A Look at Matthew Bourne’s Early Work

22/05/2017

Various composers, Matthew Bourne’s Early Adventures: Dancers of Sir Matthew Bourne’s New Adventures, Wallis Annenberg Center for the Performing Arts, Beverly Hills, 20.05.2017. (JRo)

Town and Country. Credit: Casey Kringlen.

Matthew Bourne’s Town and Country (c) Casey Kringlen

Dancers:
João Carolino, Reece Causton, Tom Clark, Daniel Collins, Paris Fitzpatrick, Sophia Hurdley, Mari Kamata, Jamie Emma Mcdonald, Edwin Ray

Production:
Watch with Mother, Town and Country, The Infernal Galop
Costume & set design – Lez Brotherston
Lighting design – Andrew Murrell
Sound design – Paul Groothuis

In Matthew Bourne’s 1991 Town and Country, everything Americans love about the British and Masterpiece Theatre – from afternoon tea to riding to hounds to Noel Coward-esque sophistication – is presented in spades. Next to Bourne’s vaudevillian tongue-in-cheek nostalgia, the antics of Jeeves and Wooster seem tame by comparison.

DATA SHOWN
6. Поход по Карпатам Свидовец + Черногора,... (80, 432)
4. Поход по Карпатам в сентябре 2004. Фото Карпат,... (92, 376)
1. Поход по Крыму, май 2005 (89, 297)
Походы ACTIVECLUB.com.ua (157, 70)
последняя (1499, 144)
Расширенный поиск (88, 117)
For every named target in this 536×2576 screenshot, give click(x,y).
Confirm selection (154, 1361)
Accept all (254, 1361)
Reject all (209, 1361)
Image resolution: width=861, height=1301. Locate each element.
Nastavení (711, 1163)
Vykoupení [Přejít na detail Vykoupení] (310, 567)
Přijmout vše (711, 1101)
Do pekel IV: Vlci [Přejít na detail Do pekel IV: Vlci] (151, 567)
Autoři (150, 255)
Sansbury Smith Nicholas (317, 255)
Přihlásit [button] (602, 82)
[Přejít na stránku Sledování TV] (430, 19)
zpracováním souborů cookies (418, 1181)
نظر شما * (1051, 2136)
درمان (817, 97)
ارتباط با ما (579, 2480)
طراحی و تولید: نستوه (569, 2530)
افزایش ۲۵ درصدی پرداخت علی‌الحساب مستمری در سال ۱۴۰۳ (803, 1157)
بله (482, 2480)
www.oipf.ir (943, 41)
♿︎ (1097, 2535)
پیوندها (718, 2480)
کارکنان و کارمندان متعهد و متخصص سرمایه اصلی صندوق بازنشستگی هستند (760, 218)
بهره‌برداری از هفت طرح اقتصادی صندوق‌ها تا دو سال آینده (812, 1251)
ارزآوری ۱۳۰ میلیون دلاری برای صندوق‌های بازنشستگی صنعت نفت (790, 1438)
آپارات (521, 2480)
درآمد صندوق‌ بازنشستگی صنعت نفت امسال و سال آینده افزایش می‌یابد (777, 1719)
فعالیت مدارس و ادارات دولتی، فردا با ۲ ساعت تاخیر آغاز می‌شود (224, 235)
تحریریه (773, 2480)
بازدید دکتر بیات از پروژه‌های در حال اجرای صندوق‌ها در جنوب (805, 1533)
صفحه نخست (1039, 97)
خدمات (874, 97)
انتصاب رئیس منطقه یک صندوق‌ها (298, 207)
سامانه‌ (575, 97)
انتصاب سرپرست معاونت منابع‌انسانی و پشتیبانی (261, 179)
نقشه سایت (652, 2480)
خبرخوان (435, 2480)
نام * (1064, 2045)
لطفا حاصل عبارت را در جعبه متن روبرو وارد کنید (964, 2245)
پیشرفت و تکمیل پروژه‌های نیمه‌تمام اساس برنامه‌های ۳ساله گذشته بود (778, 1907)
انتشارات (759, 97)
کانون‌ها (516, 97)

REQUIREMENTS
1. Write out the full review of Matthew Bourne's early work word for word.
2. Give again, word for word, every line of the entries from the one containing "نام * (1064, 2045)" down to the last entry, including both of those lines.
The review and the entries are unrelated and should be treated as separate material.

PER-TASK ANSWERS
1.
A Look at Matthew Bourne’s Early Work

22/05/2017

Various composers, Matthew Bourne’s Early Adventures: Dancers of Sir Matthew Bourne’s New Adventures, Wallis Annenberg Center for the Performing Arts, Beverly Hills, 20.05.2017. (JRo)

Town and Country. Credit: Casey Kringlen.

Matthew Bourne’s Town and Country (c) Casey Kringlen

Dancers:
João Carolino, Reece Causton, Tom Clark, Daniel Collins, Paris Fitzpatrick, Sophia Hurdley, Mari Kamata, Jamie Emma Mcdonald, Edwin Ray

Production:
Watch with Mother, Town and Country, The Infernal Galop
Costume & set design – Lez Brotherston
Lighting design – Andrew Murrell
Sound design – Paul Groothuis

In Matthew Bourne’s 1991 Town and Country, everything Americans love about the British and Masterpiece Theatre – from afternoon tea to riding to hounds to Noel Coward-esque sophistication – is presented in spades. Next to Bourne’s vaudevillian tongue-in-cheek nostalgia, the antics of Jeeves and Wooster seem tame by comparison.

2.
نام * (1064, 2045)
لطفا حاصل عبارت را در جعبه متن روبرو وارد کنید (964, 2245)
پیشرفت و تکمیل پروژه‌های نیمه‌تمام اساس برنامه‌های ۳ساله گذشته بود (778, 1907)
انتشارات (759, 97)
کانون‌ها (516, 97)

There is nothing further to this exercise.